### [Belge Bölümü]
Yinon Muallem’in şifalı albümü Songlines’ı da büyüledi

20 yıllık İstanbul sakinliğini geçtiğimiz aylarda Stockholm’e taşınarak sonlandıran müzisyen Yinon Muallem’in 10 şarkıdan oluşan Norwegian Oud albümü artık aramızda. Muallem’in 11. albümünün oluşumundaki dinamikler ise hayli tanıdık. Albüm, pandemide öncelikle müziğe yönelmesinde büyük bir etkisi olan babasını ve ardından pek çok yakınını yitiren sanatçının kayıplar ve beraberindeki karmaşık duygularla harmanlanmış “içsel yolculuğunun” bir yansıması.

### [Veri Seti Kesiti]
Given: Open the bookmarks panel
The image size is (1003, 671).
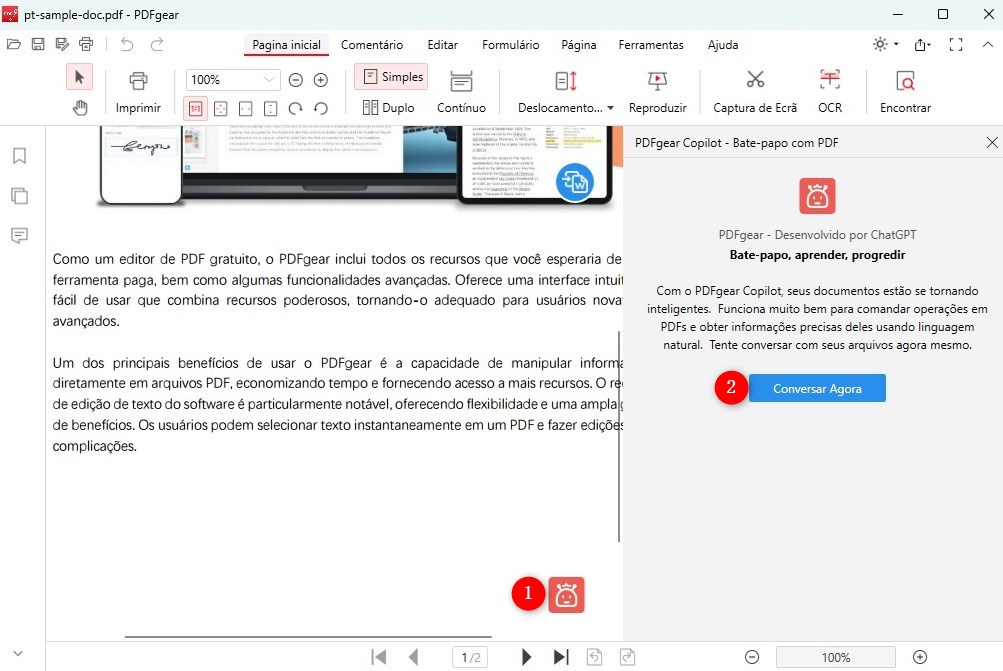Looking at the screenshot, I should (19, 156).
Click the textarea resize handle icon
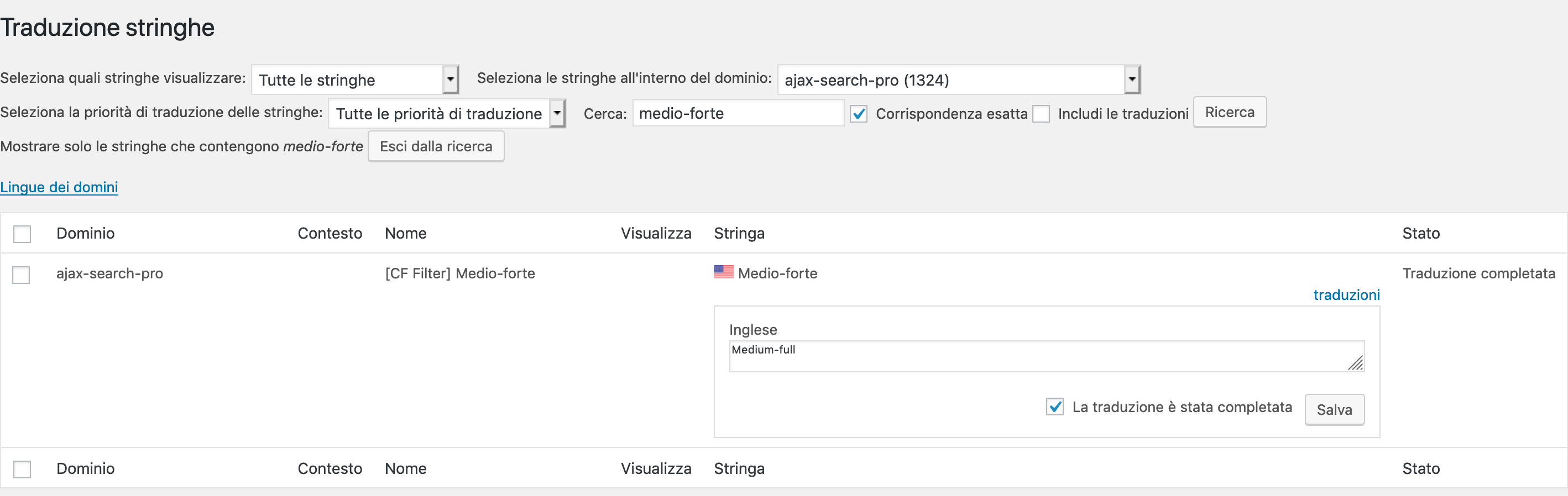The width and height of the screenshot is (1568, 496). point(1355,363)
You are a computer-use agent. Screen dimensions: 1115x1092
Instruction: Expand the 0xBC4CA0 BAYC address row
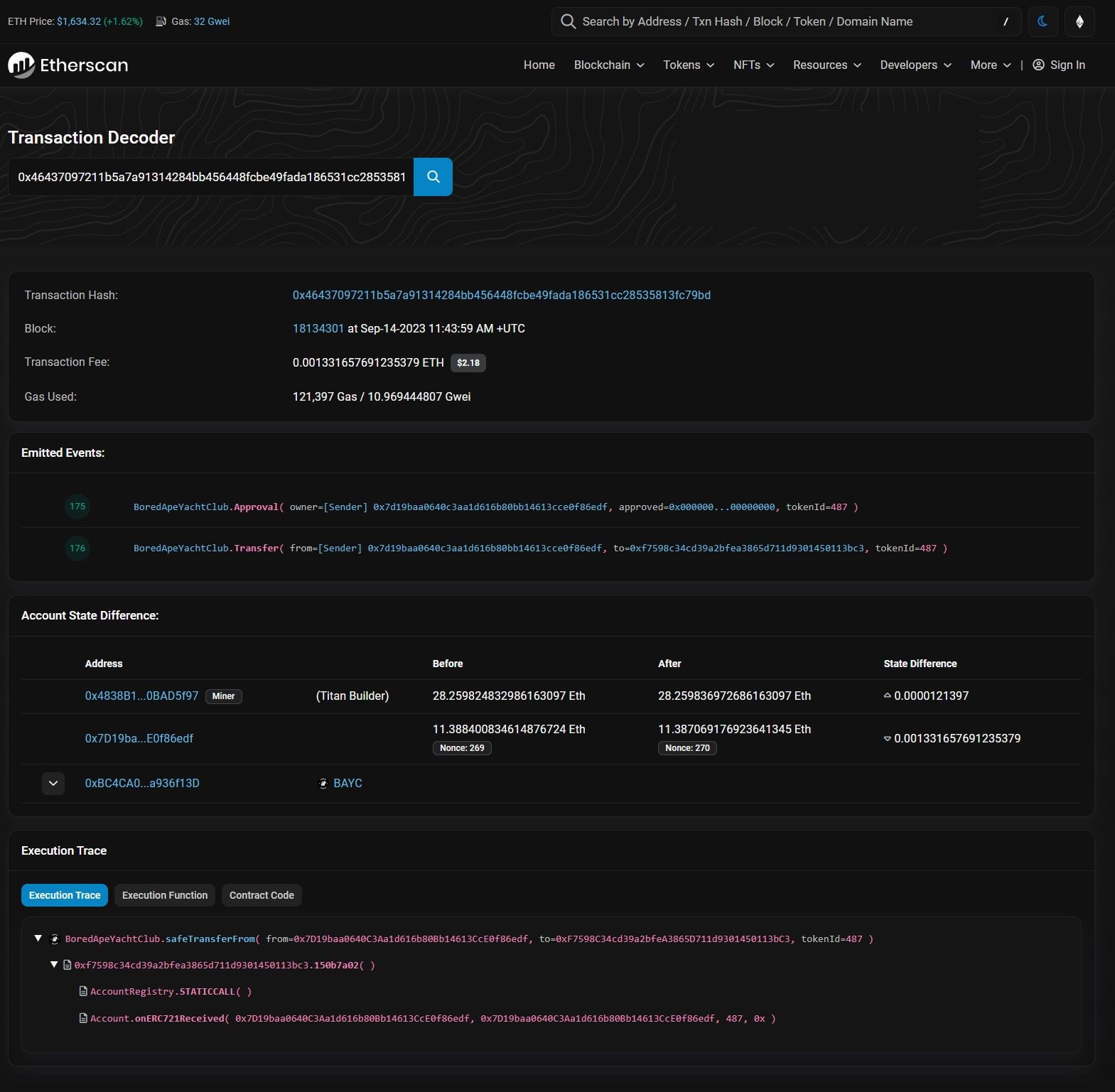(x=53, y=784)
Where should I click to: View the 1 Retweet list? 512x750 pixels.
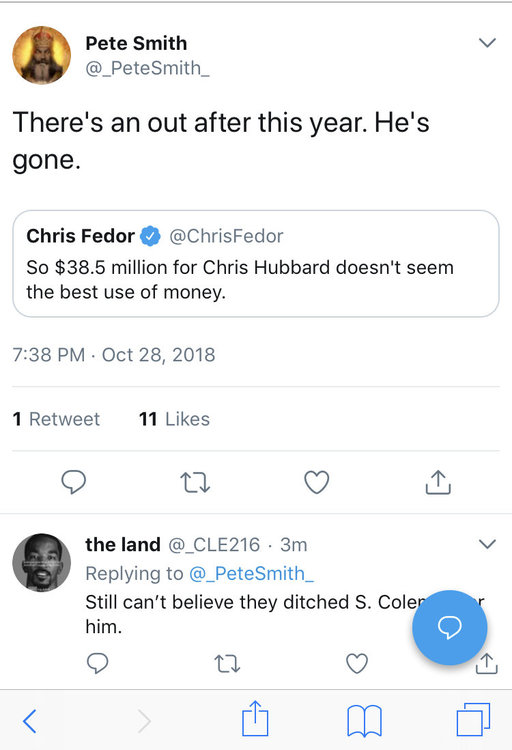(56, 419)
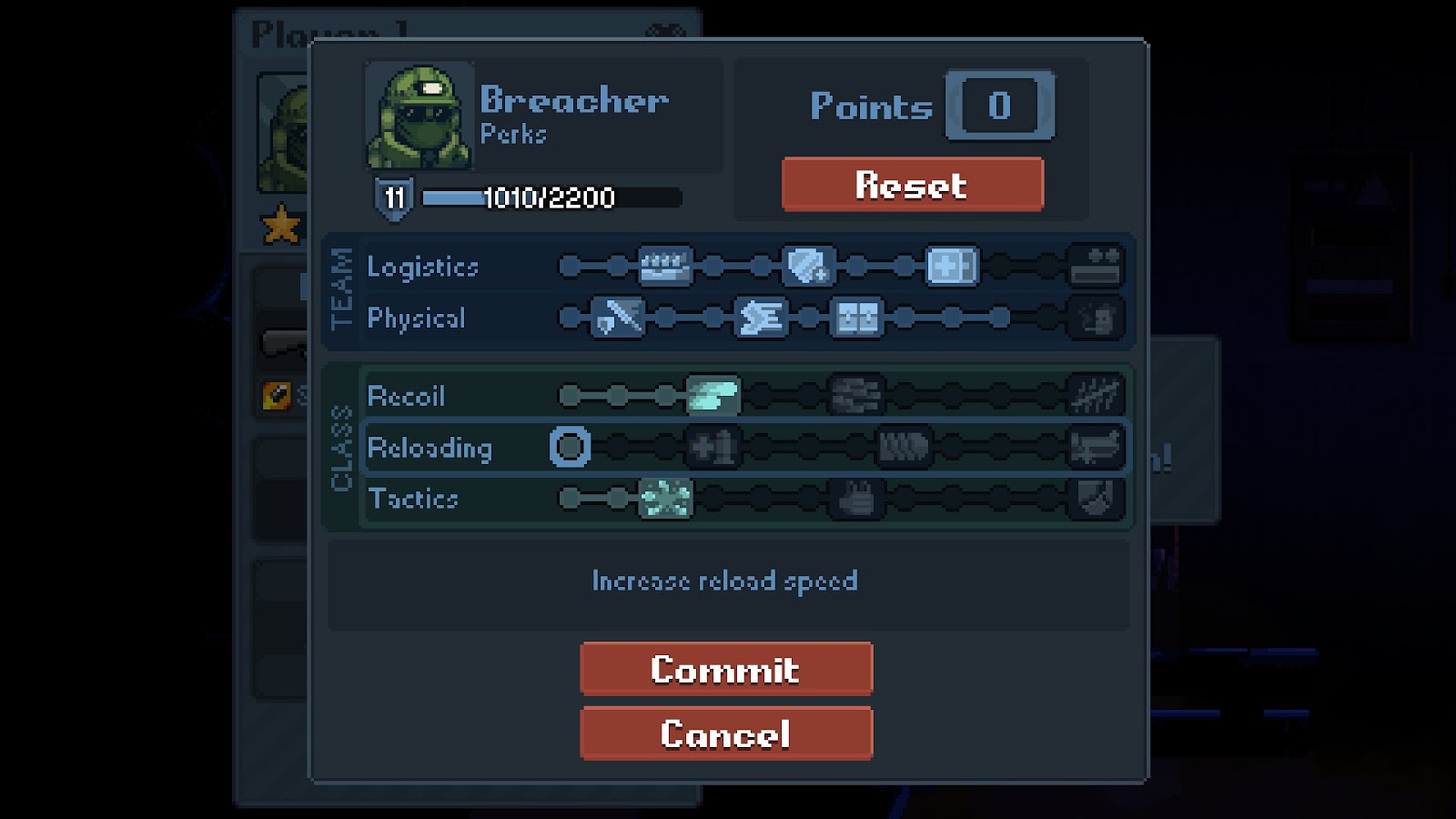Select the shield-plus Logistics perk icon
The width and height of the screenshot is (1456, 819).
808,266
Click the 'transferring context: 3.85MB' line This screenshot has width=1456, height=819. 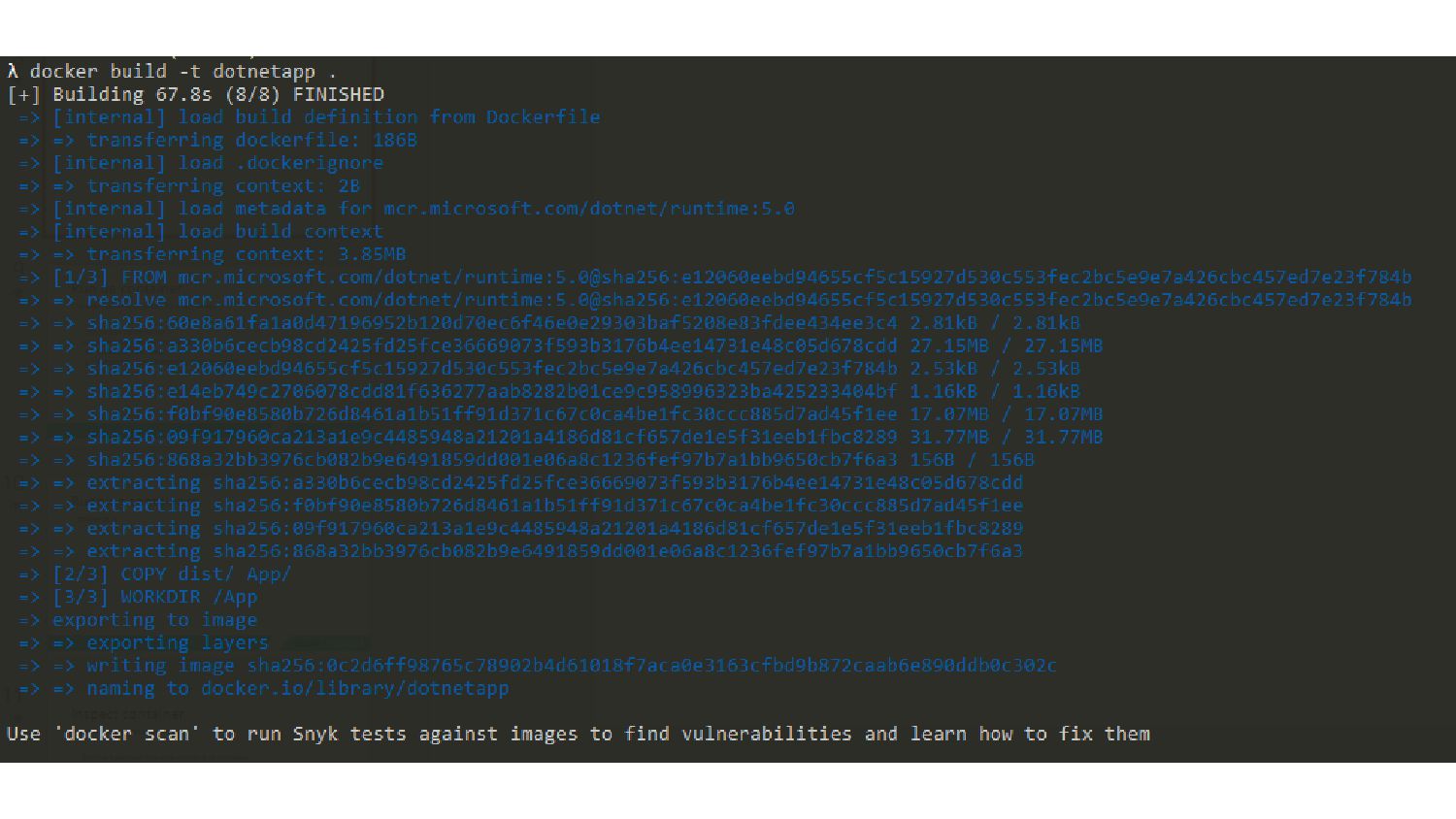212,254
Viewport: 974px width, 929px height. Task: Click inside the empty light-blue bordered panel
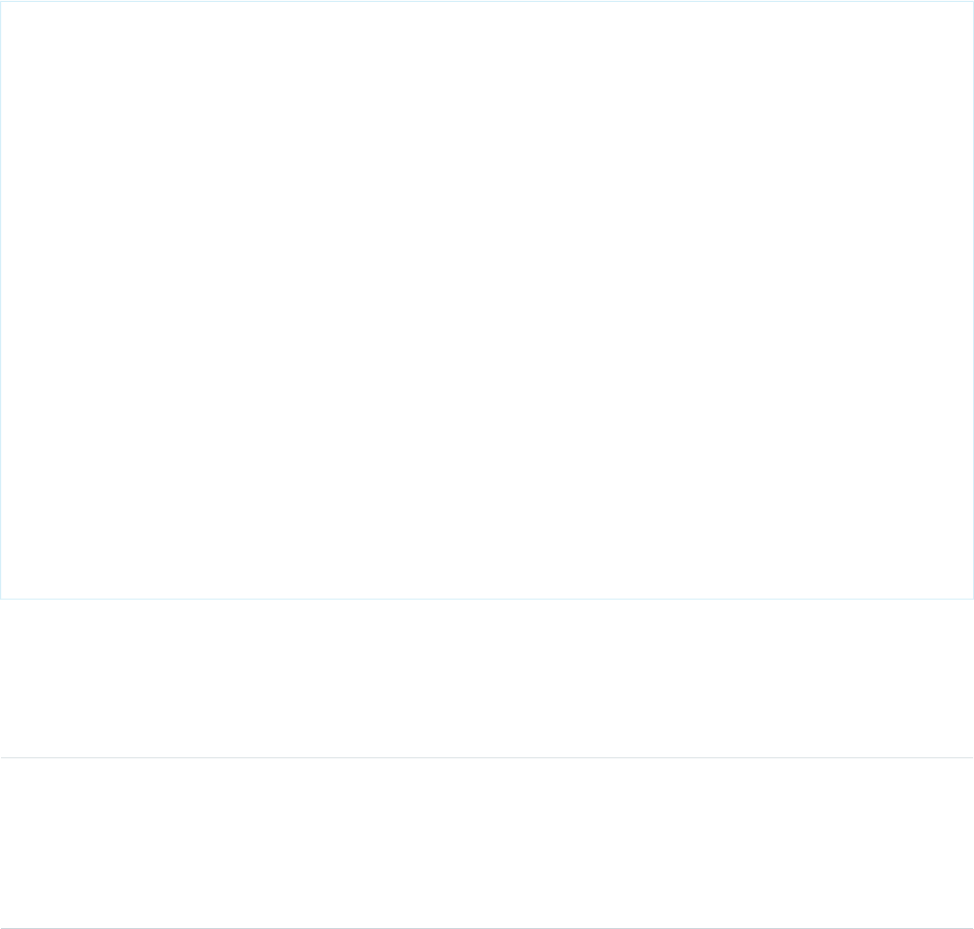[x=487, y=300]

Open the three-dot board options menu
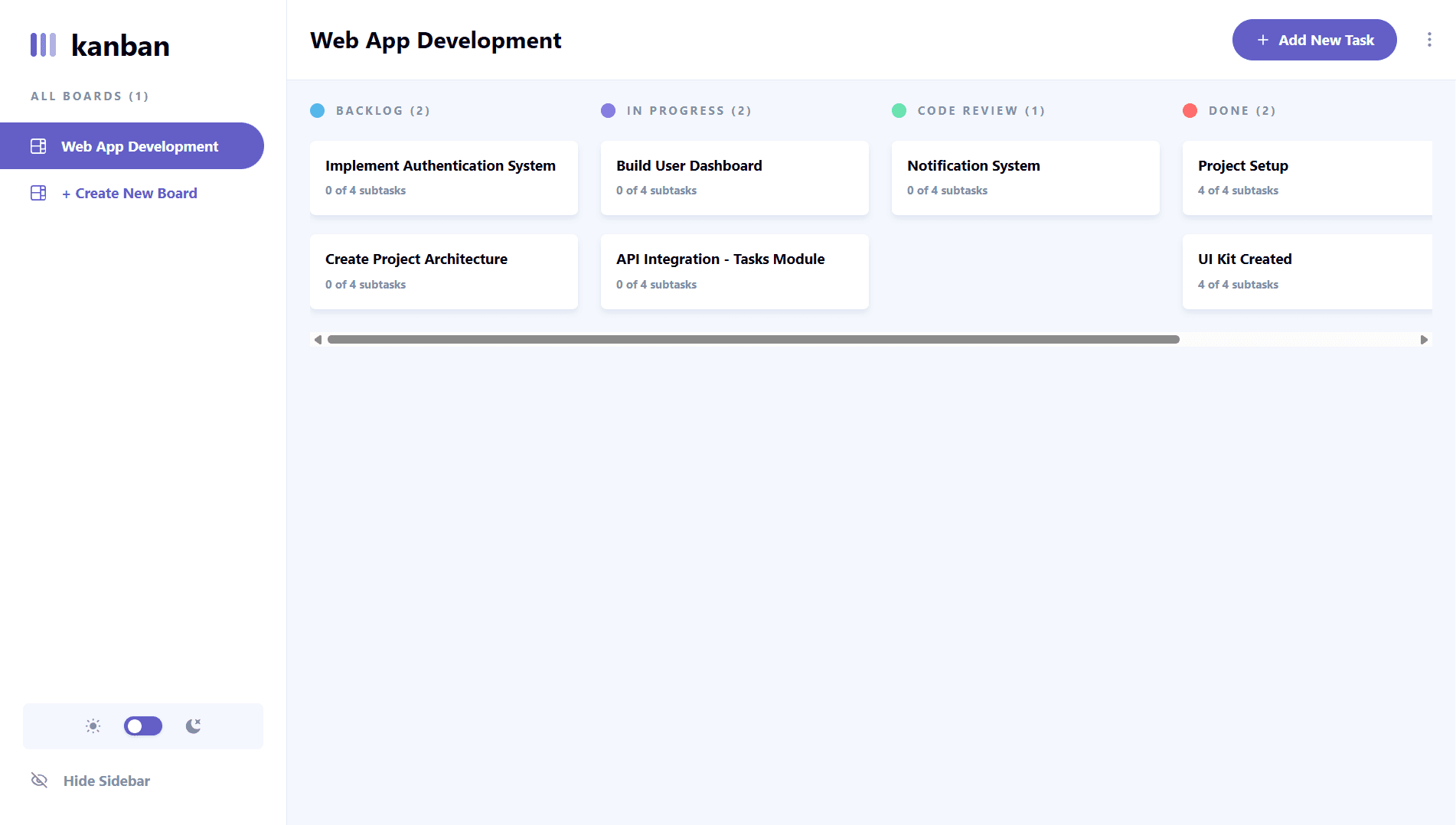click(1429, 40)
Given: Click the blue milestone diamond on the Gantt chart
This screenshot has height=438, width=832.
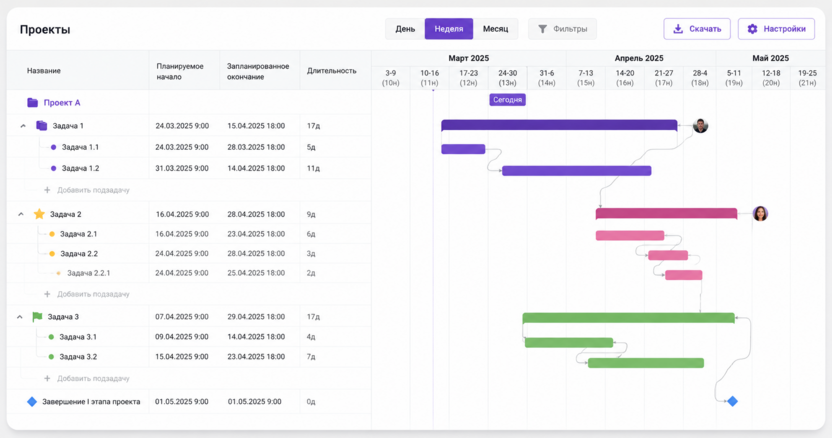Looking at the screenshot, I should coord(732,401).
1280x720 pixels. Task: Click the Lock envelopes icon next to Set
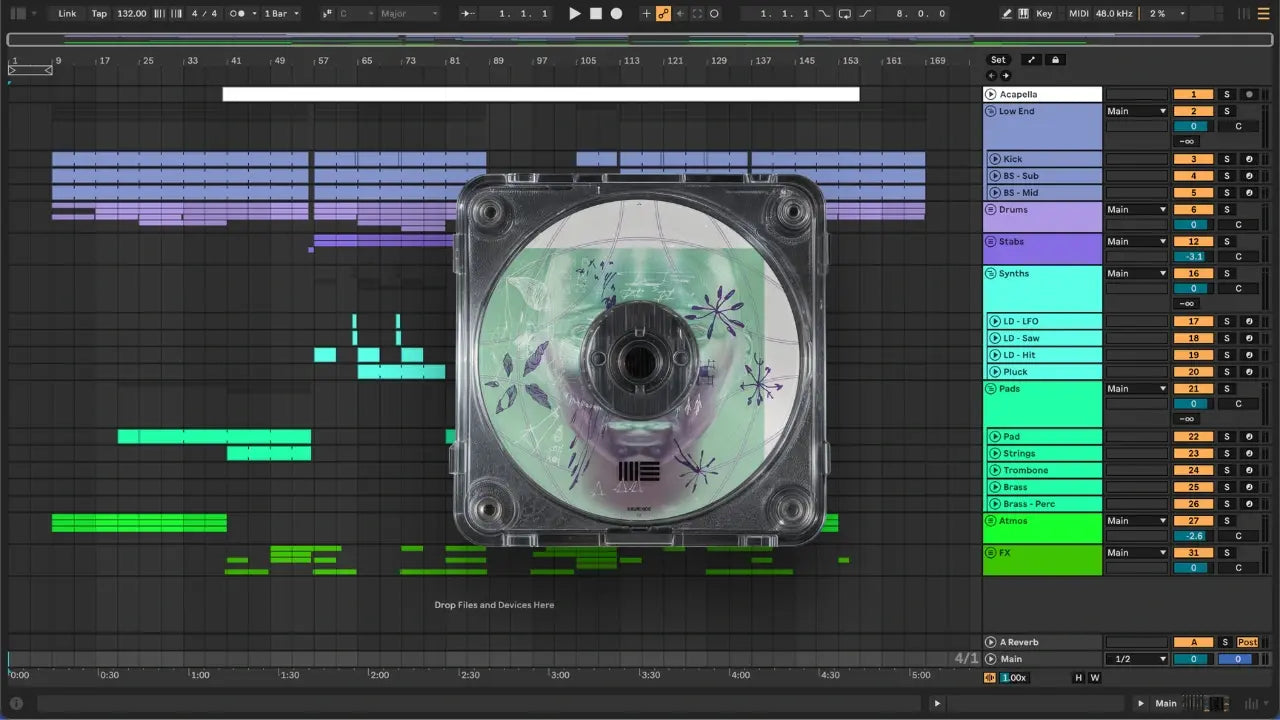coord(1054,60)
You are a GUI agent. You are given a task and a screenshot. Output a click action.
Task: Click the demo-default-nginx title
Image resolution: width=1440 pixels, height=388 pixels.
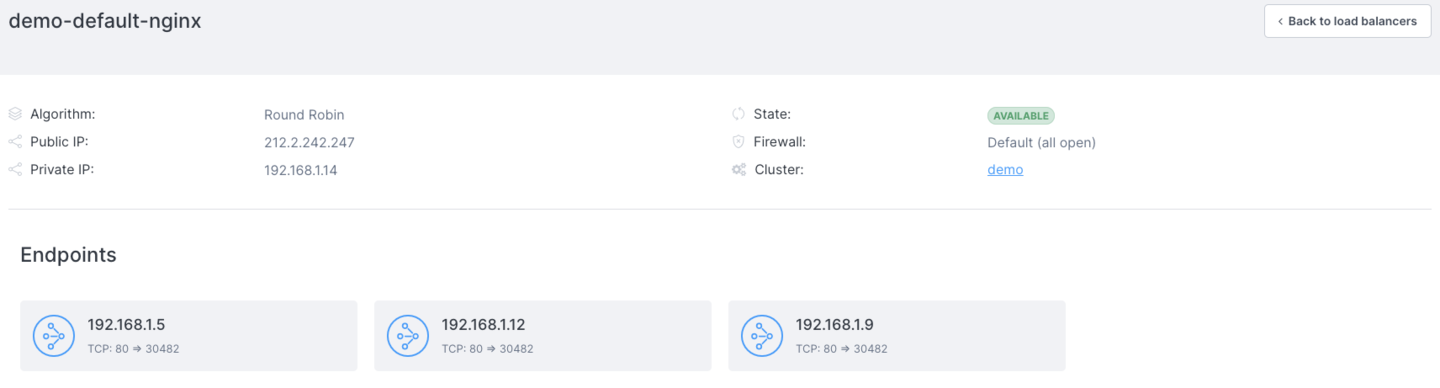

### [Görev Talimatı 1]
Yinon Muallem'in albümünü anlatan metne göre Norwegian Oud kaç şarkıdan oluşuyor?
### [Görev Talimatı 2]
Yinon Muallem'in Norwegian Oud albümünü anlatan metni kaldığı yerden sürdürün.

### [Yanıt 1]
Norwegian Oud albümü 10 şarkıdan oluşuyor.

### [Yanıt 2]
Albümün ortaya çıkan ilk parçası “Heal”, özellikle sahne sanatlarının büyük ölçüde sekteye uğradığı, bilinmezliklerle dolu bu dönemde beste yapmaya başlayan Muallem’in farklı coğrafyalardan müzisyenlerle yaptığı “uzaktan” iş birliği sonucunda ortaya çıktı. İlk parçanın “iyileştirici” gücüyle pandemi döneminin beraberinde getirdiği kaygıları yaratıcılığa dönüştürmeyi amaçlayan sanatçı, varoluşun anlamını yeniden sorguladığı bu kişisel dönüşüm sürecinde 8 yeni beste yaptı.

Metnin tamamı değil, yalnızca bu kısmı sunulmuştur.